A large number of school environment features plausibly relate to adolescent physical activity. The primary objective of this study is to explore associations between the school policy, social and physical environment and change in adolescent physical activity to test many potential predictors of change as a hypotheses-generating exercise. The secondary objective of this study is to ascertain how sex and SES modify the relationship between the school policy, social and physical environment and change in adolescent physical activity.
Methods
Study sample
This paper describes secondary analyses of the GoActive study data [12], a randomised controlled trial to increase moderate-to-vigorous physical activity among adolescents. The results of the GoActive trial showed that adolescents become more physically inactive over time with no difference found between control and intervention participants’ physical activity [13], therefore the cohort for this study included all participants from control and intervention schools. Methods of the GoActive trial have been described in detail elsewhere [12]; a brief summary of the methods relevant to the current analysis is provided below.
Recruitment and ethics
Baseline data collection took place September 2016-January 2017 with follow up April-July 2018. Participants (all year 9 students, 13-14years) were recruited from 16 non-fee-paying, co-educational secondary schools across Cambridgeshire and Essex, United Kingdom. Ethical approval for the GoActive study was obtained from the Cambridge Psychology Research Ethics committee (PRE.126.2016). The GoActive study was prospectively registered (ISRCTN31583496).
Outcome measure
MVPA was measured by wrist-worn accelerometers (Axivity AX3, United Kingdom). Participants were asked to wear the accelerometers for 7 days continuously on their non-dominant wrist. Trained research assistants fitted the devices during data collection visits in schools and participants were encouraged to return the accelerometer to their tutor group (homeroom) teachers at the end of the 7 days. Participants were also given a freepost envelope to return accelerometers to the study team. A novel data processing approach was developed [13] in which data were processed by first separating days of possible wear into quadrants: morning (6am-12pm), afternoon (12pm-6pm), evening (6pm-midnight), and night (midnight-6am). Participants were included if over six hours of wear time spread over at least two days was recorded in each of the first three quadrants (i.e. ≥6 hours from 7 possible mornings, ≥6 hours from 7 possible afternoons, and ≥6 hours from 7 possible evenings). The night quadrant was considered sleep time. An individual hour was included for analyses when at least 70% of possible wear time was recorded. A diurnal adjustment was used to reduce bias arising from the 24-hour wear protocol.
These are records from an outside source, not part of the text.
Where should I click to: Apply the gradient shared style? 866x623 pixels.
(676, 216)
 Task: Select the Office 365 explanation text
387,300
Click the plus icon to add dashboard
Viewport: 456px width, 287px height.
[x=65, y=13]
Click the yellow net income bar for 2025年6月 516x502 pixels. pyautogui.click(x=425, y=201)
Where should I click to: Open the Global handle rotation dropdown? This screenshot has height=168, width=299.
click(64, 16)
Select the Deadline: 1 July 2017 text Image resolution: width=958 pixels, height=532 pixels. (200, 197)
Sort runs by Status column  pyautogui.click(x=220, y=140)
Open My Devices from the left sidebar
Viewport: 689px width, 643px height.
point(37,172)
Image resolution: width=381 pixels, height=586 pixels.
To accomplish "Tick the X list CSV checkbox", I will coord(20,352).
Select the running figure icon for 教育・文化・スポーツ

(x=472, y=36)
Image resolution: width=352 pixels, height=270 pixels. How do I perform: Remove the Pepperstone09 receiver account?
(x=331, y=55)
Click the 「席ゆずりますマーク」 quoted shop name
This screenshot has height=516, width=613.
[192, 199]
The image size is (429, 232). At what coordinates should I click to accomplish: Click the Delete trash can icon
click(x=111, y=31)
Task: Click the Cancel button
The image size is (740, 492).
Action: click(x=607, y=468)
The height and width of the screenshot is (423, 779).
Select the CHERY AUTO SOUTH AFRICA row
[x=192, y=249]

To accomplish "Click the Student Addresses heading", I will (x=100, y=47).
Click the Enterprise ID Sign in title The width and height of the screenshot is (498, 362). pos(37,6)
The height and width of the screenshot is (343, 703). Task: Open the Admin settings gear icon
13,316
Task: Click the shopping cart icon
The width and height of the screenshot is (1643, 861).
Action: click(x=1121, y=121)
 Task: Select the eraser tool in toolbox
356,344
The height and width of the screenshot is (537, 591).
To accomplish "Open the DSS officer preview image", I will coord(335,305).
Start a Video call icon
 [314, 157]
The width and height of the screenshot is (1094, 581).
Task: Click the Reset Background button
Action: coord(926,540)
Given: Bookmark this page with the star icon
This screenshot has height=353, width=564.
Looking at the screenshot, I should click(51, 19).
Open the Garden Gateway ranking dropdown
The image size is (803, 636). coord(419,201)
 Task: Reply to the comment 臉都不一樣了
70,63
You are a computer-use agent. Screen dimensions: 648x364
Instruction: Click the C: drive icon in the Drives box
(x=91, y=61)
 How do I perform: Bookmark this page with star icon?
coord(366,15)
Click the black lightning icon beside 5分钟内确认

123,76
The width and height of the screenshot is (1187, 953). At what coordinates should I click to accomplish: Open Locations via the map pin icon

Accelerometer output was processed to provide average daily minutes of MVPA at baseline and follow up which is equivalent to ≥2000 ActiGraph counts per minute [12]. Mean wear time was … Change in average daily minutes of MVPA was then calculated via the following equation:
Change in average daily minutes of MVPA = Follow up MVPA–Baseline MVPA
Change in average daily minutes of MVPA was selected as the outcome measure–as opposed to change in school time MVPA–because certain school environment features have a theoretical basis to influence physical activity both during and outside of school time. For example, schools may allow access to school sports facilities during weekdays after school or support extracurricular activities at weekends [14]
Exposures
A full list of exposure variables can be found in S1 Table. School level policy, social and physical environment features (n = 98)–including break time length, physical activity opportunities at school and hours of PE per week–were self-reported by contact teachers at all schools in a survey based on a questionnaire previously used in schools in the East of England as part of the Speedy-3 Study [15]. The survey used to collect these features can be found in S1 File. Individual level (n = 3) friendship support for physical activity was derived using three items from the European Youth Heart Study [16] self-reported by participants in baseline questionnaires. Additional school level exposure variables (n = 167)–including Office for Standards in Education (Ofsted) rating and school funding levels) were collected from publicly available data based on previous evidence [9] and after discussion with school-based physical activity promotion stakeholders from policy and practice (GoActive Final Report, 2020). School funding levels and Ofsted overall effectiveness rating–which assesses schools on factors including motivational climate, school connectedness, teacher support of pupils, teacher leadership behaviours and teacher and pupil skill building [17] may provide insight into the challenging-to-measure school social environment. These data were obtained from the following website: https://schools-financial-benchmarking.service.gov.uk/.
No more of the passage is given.